Brazil Real Posts Worst Week Since December Amid Political Woes

  • Petrobras and Itau lead losses in Ibovespa stock gauge
  • Recordings suggest that PMDB members looked to impede Carwash

Latin American Currencies Down, Crude Up, What's Next?

Brazil’s real extended its worst week since December and stocks fell as speculation the country’s political crisis will escalate dimmed expectations that Acting President Michel Temer will be able to restore confidence in Latin America’s biggest economy.

The real led losses among the world’s major currencies this week after recordings released by newspapers suggested that Temer’s PMDB party sought to impede the sweeping corruption investigation known as Carwash that started at the state-run oil producer Petroleo Brasileiro SA and undermined support for suspended President Dilma Rousseff. A weaker government makes it more difficult for the government to gain Congressional support for measures needed to stabilize the economy.

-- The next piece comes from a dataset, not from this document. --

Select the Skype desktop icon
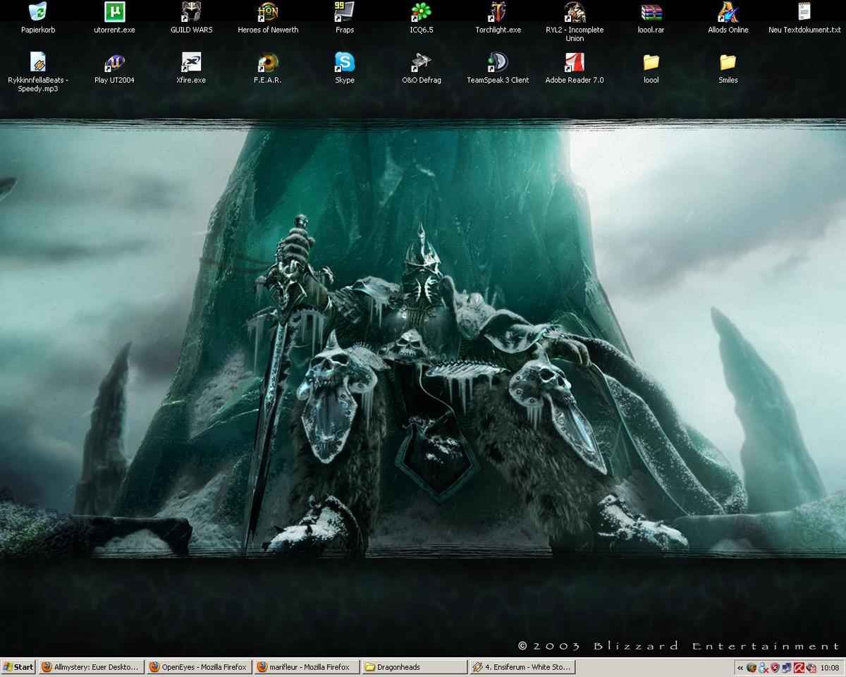This screenshot has width=846, height=677. 344,63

“The political scenario still demands caution," Camila Abdelmalack and Jessica Strasburg, analysts at CM Capital Markets in Sao Paulo, wrote in a note to clients. The recordings and events from this week "could become a problem in the upcoming voting that’s in the government’s interest and in the final discussion of the impeachment."

Traders have piled into Brazilian assets this year on speculation that a change in the administration would be able to revive an economy facing its worst recession in a century and shore up the budget. Improving fiscal accounts is key for the government after the country lost its investment-grade credit rating last year.

The currency fell 0.8 percent to 3.6115 per U.S. dollar on Friday, extending this week’s slide to 2.4 percent. The Ibovespa lost 0.9 percent to 49,051.49, led by Petrobras.  Lender Itau Unibanco Holding SA dropped for a third day.

Fibria SA, which get most of its sales from abroad, posted a second consecutive weekly gain as the real depreciated.

"Exporters are benefiting from the real’s drop, but caution is key,” said Raphael Figueredo, an analyst at brokerage Clear Corretora in Sao Paulo.

Swap rates on the contract maturing in January 2018, a gauge of expectations for interest-rate moves, rose 0.06 percentage point to 12.99 percent.